McGuire felt disconnected. Some fellow students were playing a "Guitar Hero" video game. And the "immature" conversations of teenage boys seemed pointless.

Watching a ping-pong ball bounce back and forth between two students at a game table proved the last straw.

"Wow, my life is being wasted," she told her mother when she got home.

A year earlier, her mother, Nancy, had researched a program for teenage girls called the Traveling School, which was founded by a Montana educator who spent her childhood in Sphinx Park near Pine.

It offers a semester-long program for young women, ages 15 to 18, who want to enhance their traditional educations with an overseas adventure. Students earn full high school academic credit for courses in math, history, science, language arts, foreign language, PE, and global studies while also learning about the environment and the cultures of faraway lands.

The15-week programs offer travels to such destinations as Africa, South America, Nepal, Mexico and New Zealand. The classes top out at 16 students.
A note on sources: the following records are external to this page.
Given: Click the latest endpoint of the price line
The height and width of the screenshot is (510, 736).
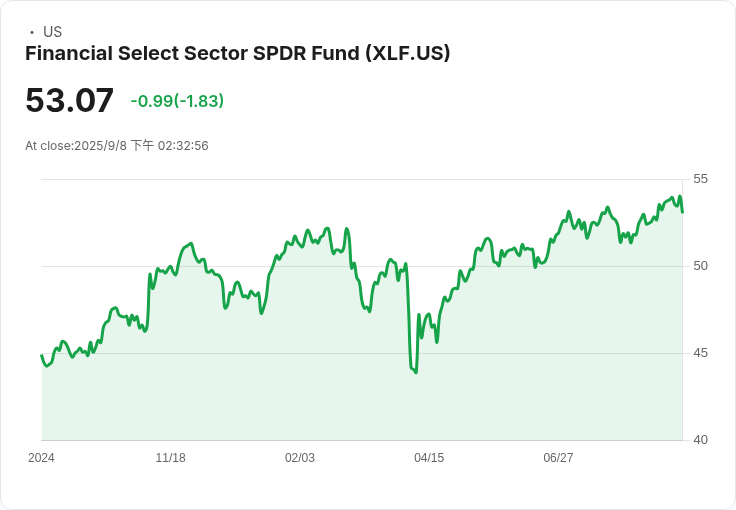Looking at the screenshot, I should 682,212.
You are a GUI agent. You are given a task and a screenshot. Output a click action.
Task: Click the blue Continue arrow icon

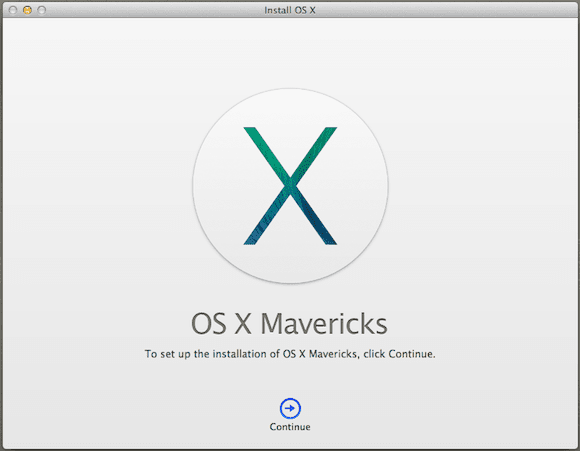290,408
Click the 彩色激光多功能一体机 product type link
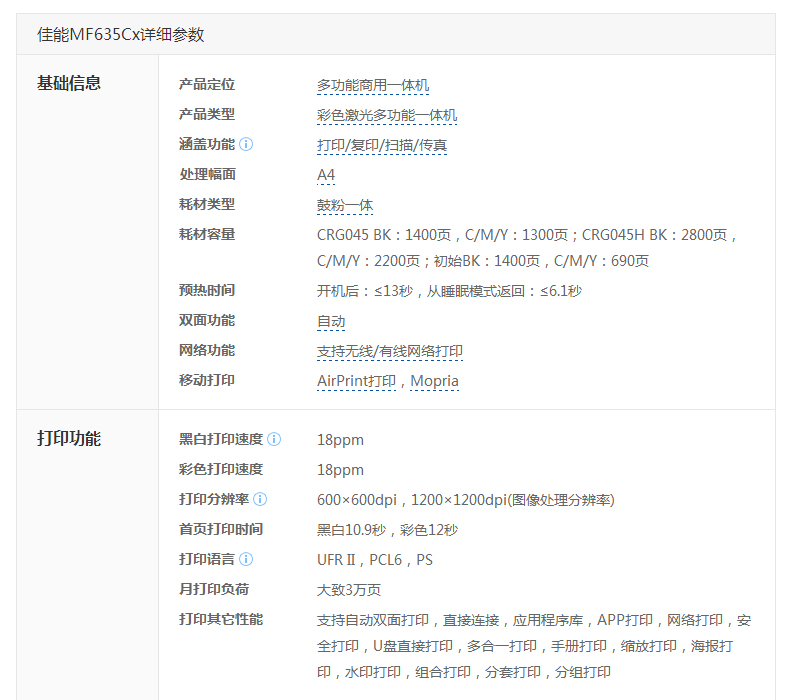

When Nancy first researched the program, in Phoebe's junior year, the family couldn't afford the tuition. But a fortunate turn of events provided some unexpected cash.

"You should apply," Nancy told Phoebe last November.

"No! No way! Like, that's so cool!" Phoebe replied.

On May 19, before the student body at Evergreen High School, Phoebe reflected on the chain of events which followed that epiphany in senior study hall. She had just returned May 15 from South America with unforgettable, life-changing stories to share.

"Four months ago I was different in a lot of ways," she told the audience. "I grew more than ever over the past three and a half months."

Through a photo presentation, she expounded on the details of her trip, which offered the "world as classroom."

Fourteen girls and four teachers traveled on eight planes, 18 buses, three boats and one train during their journey through three countries. They stayed at 18 hostiles, on one boat, at one hotel and one hacienda. They spent 11 nights in tents and a week with two different native families. One family's home had only two rooms. Phoebe, two friends and one teacher slept on the floor of one room, and the family of six slept in the other.

The girls were squeamish, but hid it, when prized guinea pigs that scurried about the family's kitchen were killed, cooked, and offered to them as a delicacy.

The girls grew strong traipsing about the countryside with 50-pound packs on their backs. They toured museums, hiked a glacier, climbed the Inca Trail to Machu Picchu and were churned in boats over whitewater rapids through rainforests.

"It was so cool to look around and say, 'What the heck? I'm in the Amazon!' " Phoebe said.

The girls rose at 5:30 each morning to exercise. They cooked their own food and connected with the world via Internet cafés. They had daily study periods, did research, wrote term papers, had poetry recitals, learned Spanish and wrote in personal journals.

They swam with dolphins and, one day, unexpectedly, with hammerhead sharks.

The Galapagos Islands, once familiar only in schoolbooks as Darwin's playground, came to life when the teens encountered a 150-year-old tortoise, a black iguana, red-chested frigate birds and a blue-footed booby.

"This trip was many, many thingsstressful, sleep deprivedhowever, this was the best decision I've ever made," Phoebe said.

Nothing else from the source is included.